Shared TCR Vbeta gene expression by the pancreas and salivary gland in immunodeficient alymphoplasic mice.

Mice with the homozygous mutation alymphoplasia (aly) lack lymph nodes and Peyer's patches and show defects in both humoral and cellular immunity. In these mice, spontaneous infiltration of mononuclear cells was observed in multiple exocrine organs, including the pancreas, salivary glands, and lacrimal glands from the age of 15 wk, progressing to a marked tissue destruction at the age of 25 wk. Using this strain, we examined the phenotypes and TCR Vbeta gene expression of infiltrating T cells to identify the pathologic role of T cell immunity in idiopathic pancreatitis. Most of the infiltrating cells were CD4+ and Thy-1+ cells. Analysis of the TCR gene expression on T cells infiltrating the pancreas and salivary glands showed a high expression of Vbeta1 and Vbeta5 in both organs at the age of 15 wk. In contrast, a diverse expression of TCR Vbeta genes was noted at 25 wk.
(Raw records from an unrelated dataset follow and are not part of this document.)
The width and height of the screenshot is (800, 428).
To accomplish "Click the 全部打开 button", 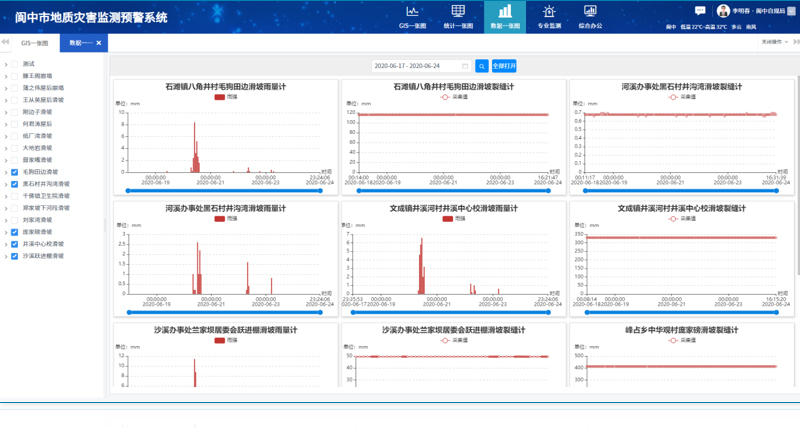I will 505,66.
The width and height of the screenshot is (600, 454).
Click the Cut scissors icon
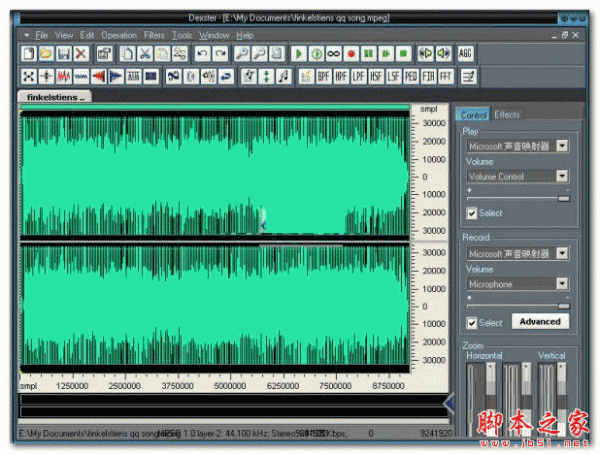pos(145,53)
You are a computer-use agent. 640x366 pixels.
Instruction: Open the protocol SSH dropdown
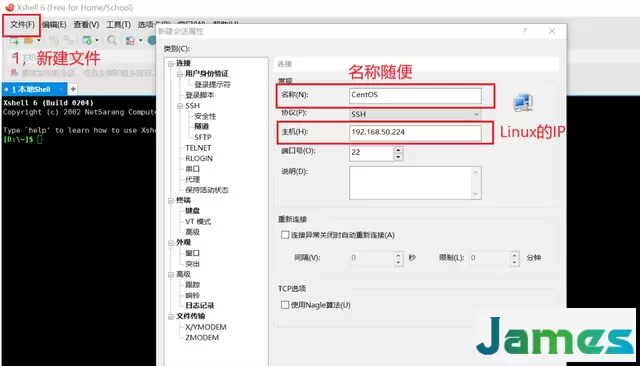tap(415, 114)
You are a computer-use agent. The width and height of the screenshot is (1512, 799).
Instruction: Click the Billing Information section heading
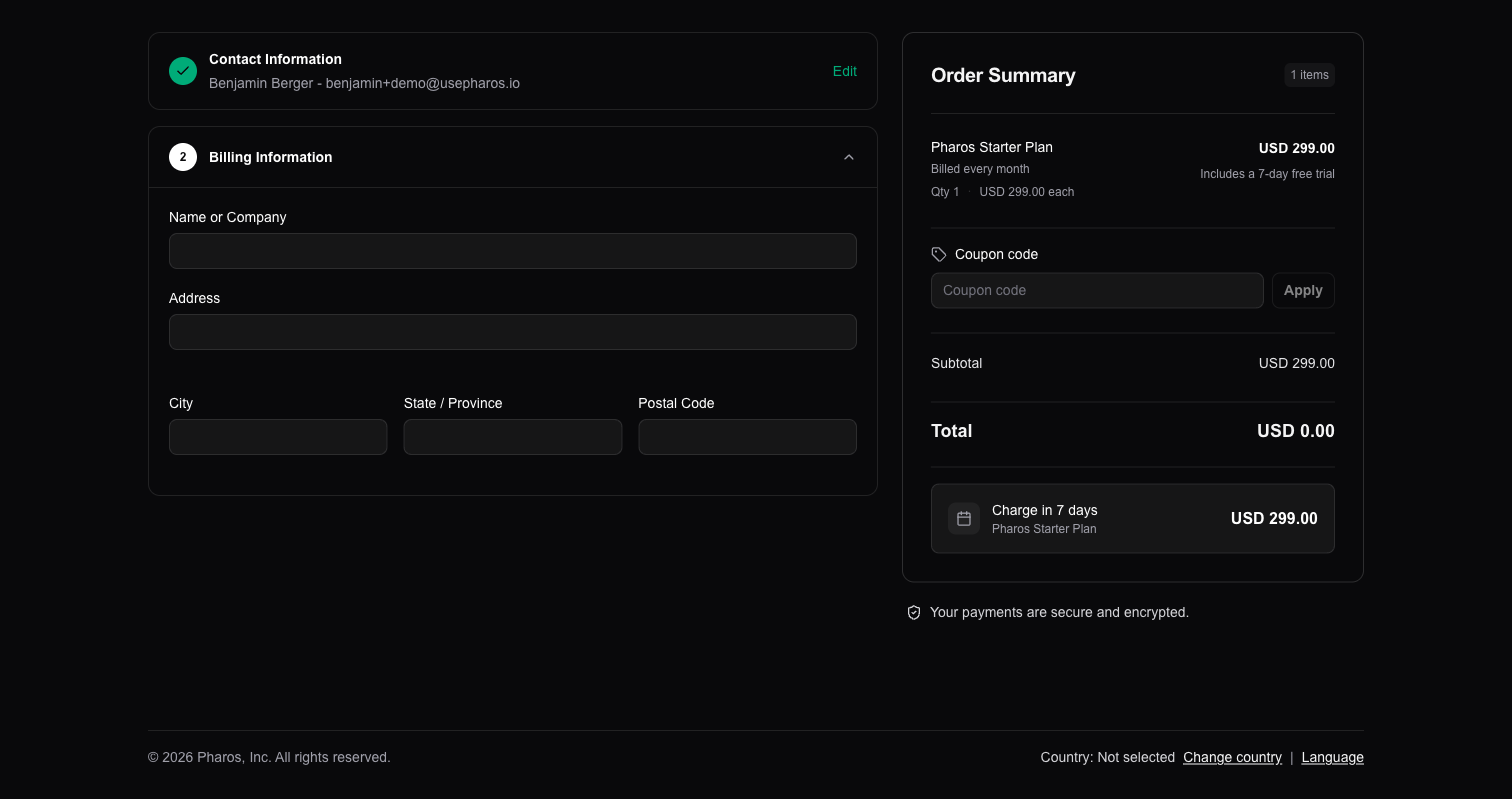click(270, 157)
Sequence analysis of complementarity-determining region 3 (CDR3) of the most prominent TCR Vbeta gene family expressed in these cells, Vbeta1, showed oligoclonal expansion of infiltrating T cells in both organs. Frequent use of glutamine and proline at position 97 was observed in paired tissues. Our data suggest that oligoclonal expansion of organ specific T cells might be one of the etiologic mechanisms of chronic pancreatitis and that common autoantigens could trigger autoimmunity in multiple organs.